Langkah MA Sudah Tepat, Terkait Pembatalan Kenaikan Iuran BPJS

Anggota Komisi V DPRD Jawa Barat, M Jaenudin
Anggota Komisi V DPRD Jawa Barat, M Jaenudin beserta anggota lainnya saat meminta penjelasan kepada pihak BPJS Kesehatan terkait rencana kenaikan iuran yang naik 100 persen.

SUKABUMI – Pembatalan kenaikan iuran BPJS Kesehatan memang masih mendapat beragam tanggapan dari berbagai pihak. Tapi kebanyakan masyarakat menyambut baik putusan tersebut.

Bahkan, Anggota DPRD Provinsi Jawa Barat, M Jaenudin pun mendukung penuh pembatalan kenaikan iuran BPJS tersebut. Karena menurutnya, kenaikan iuran itu jelas-jelas menambah beban rakyat. “Itu merupakan keputusan tepat (pembatalan kenaikan iuran BPJS),” tegasnya kepada Radar Sukabumi, Selasa (10/3),

Bacaan Lainnya

Menurut politisi PDI Perjuangan ini, ada cara lain yang bisa dilakukan BPJS untuk menutupi kekurangan anggaran. Salah satunya, dengan keterbukaan administrasi di setiap rumah sakit terhadap manifes pasiennya.

“Saya meminta BPJS lebih baik berbenah di internalnya. Perbaiki sistem pengelolaannya. Karena tak sedikit laporan yang masuk, banyak kecurangan yang terjadi dalam pelaporan biaya pasien BPJS di rumah sakit,” paparnya.

Selain itu, Komunitas Pasien Cuci Darah Indonesia (KPCDI) juga menyambut baik putusan yang dikeluarkan Mahkamah Agung mengenai pembatalan itu, namun juga memberikan sejumlah catatan.

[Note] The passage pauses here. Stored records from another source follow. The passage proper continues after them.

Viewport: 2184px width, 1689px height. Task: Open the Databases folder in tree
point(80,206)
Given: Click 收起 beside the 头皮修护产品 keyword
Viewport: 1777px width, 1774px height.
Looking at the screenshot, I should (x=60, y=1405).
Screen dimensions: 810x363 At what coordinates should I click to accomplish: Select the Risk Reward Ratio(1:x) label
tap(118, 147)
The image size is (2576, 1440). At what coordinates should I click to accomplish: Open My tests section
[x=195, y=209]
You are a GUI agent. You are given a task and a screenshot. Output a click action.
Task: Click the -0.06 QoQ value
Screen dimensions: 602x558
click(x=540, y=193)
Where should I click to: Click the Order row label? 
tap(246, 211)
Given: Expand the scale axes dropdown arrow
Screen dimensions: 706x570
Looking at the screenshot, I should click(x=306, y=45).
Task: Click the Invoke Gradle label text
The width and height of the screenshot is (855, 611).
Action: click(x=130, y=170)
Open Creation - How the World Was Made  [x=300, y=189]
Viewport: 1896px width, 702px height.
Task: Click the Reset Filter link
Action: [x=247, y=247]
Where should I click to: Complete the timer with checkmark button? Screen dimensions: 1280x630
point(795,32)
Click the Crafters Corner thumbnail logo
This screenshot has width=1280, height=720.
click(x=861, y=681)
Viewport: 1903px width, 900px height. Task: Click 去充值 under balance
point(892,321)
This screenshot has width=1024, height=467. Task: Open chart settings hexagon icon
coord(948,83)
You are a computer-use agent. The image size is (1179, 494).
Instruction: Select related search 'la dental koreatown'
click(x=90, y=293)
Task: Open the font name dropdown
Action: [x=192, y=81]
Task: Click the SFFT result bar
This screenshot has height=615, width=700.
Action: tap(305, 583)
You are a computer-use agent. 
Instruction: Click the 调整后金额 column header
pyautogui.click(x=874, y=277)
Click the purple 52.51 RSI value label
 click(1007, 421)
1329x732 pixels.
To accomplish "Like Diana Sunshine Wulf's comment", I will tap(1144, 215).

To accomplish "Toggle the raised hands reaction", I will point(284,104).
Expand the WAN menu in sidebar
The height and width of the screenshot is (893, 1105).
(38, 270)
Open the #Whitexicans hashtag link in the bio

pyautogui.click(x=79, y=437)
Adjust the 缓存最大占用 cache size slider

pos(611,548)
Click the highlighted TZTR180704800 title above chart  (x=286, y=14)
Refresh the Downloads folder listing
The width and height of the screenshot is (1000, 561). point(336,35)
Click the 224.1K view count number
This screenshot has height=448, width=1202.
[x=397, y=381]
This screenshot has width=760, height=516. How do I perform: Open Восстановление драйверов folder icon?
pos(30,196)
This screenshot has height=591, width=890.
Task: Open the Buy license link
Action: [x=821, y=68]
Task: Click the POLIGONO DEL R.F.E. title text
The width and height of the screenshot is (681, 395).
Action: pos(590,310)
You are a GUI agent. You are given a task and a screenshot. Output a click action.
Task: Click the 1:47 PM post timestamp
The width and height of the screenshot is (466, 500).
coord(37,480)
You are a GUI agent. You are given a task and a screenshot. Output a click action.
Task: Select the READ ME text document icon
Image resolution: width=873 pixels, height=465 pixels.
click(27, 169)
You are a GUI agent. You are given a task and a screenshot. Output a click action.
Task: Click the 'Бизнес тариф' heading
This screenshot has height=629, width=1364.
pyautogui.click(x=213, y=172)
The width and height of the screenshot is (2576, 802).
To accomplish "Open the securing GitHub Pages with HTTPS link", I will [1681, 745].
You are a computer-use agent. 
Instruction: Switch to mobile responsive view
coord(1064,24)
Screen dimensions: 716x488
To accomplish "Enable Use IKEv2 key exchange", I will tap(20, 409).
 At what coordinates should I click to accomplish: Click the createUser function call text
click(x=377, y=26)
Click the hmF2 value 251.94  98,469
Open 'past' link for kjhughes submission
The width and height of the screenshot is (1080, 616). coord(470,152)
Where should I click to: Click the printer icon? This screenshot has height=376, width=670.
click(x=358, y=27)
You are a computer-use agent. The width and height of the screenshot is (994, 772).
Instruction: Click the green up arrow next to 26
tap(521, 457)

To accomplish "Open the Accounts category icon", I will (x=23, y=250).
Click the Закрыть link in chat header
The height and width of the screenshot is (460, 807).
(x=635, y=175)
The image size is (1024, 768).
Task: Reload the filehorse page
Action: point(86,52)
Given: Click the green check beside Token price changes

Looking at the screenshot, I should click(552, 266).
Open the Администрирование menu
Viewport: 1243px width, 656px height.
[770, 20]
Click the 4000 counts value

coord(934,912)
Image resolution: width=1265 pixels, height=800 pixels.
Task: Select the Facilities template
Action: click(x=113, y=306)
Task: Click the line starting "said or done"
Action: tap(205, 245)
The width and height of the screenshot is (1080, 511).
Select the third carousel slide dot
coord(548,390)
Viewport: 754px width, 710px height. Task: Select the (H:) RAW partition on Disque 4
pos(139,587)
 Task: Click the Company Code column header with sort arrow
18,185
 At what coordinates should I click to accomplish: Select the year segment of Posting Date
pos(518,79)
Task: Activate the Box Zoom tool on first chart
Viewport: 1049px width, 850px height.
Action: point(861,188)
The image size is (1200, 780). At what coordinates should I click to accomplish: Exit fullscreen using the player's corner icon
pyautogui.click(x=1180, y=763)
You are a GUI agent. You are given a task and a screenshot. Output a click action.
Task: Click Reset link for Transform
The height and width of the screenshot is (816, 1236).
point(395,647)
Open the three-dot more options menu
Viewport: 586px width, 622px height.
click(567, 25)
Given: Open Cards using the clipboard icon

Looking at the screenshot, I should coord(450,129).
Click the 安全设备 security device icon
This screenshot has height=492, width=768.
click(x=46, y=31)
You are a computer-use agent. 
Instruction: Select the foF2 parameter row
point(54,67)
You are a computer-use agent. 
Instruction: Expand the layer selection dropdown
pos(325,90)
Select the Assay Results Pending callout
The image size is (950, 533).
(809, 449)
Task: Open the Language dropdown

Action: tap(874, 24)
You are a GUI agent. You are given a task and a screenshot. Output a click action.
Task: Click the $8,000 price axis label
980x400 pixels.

Kuasa hukum KPCDI, Rusdiyanto memahami bahwa kenaikan iuran itu diberlakukan sebelumnya sebagai usaha mengatasi defisit. BPJS Kesehatan kerap mengalami defisit dan nominalnya selalu bertambah setiap tahun. Tetapi, dengan kenaikan iuran sampai seratus persen, Rusdiyanto berpendapat tidak logis jika hanya untuk menutupi defisit. Bakal ada keuntungan di situ.

“Di sisi lain memang ada momentum BPJS selalu defisit dan sekarang hampir Rp 15 triliun, itu diharapkan dengan menaikkan iuran bisa menutupi defisitnya, pasti ada keuntungan. Kamj meramalkan akan seperti itu,” ujar Rusdiyanto, Selasa (10/3).

Kenaikan juga tidak dibarengi dengan asas transparansi. Menurut Rusdi, tidak ada informasi yang jelas yang disampaikan ke masyarakat mengenai perhitungan kenaikan tersebut, berapa sebenarnya kenaikan yang dibutuhkan untuk menutupi defisit BPJS Kesehatan.

Dia mencoba membandingkan dengan kenaikan harga bahan bakar minyak (BBM) yang meskipun sempat diprotes, tetapi ada perhitungan dan alasan yang bisa diterima masyarakat.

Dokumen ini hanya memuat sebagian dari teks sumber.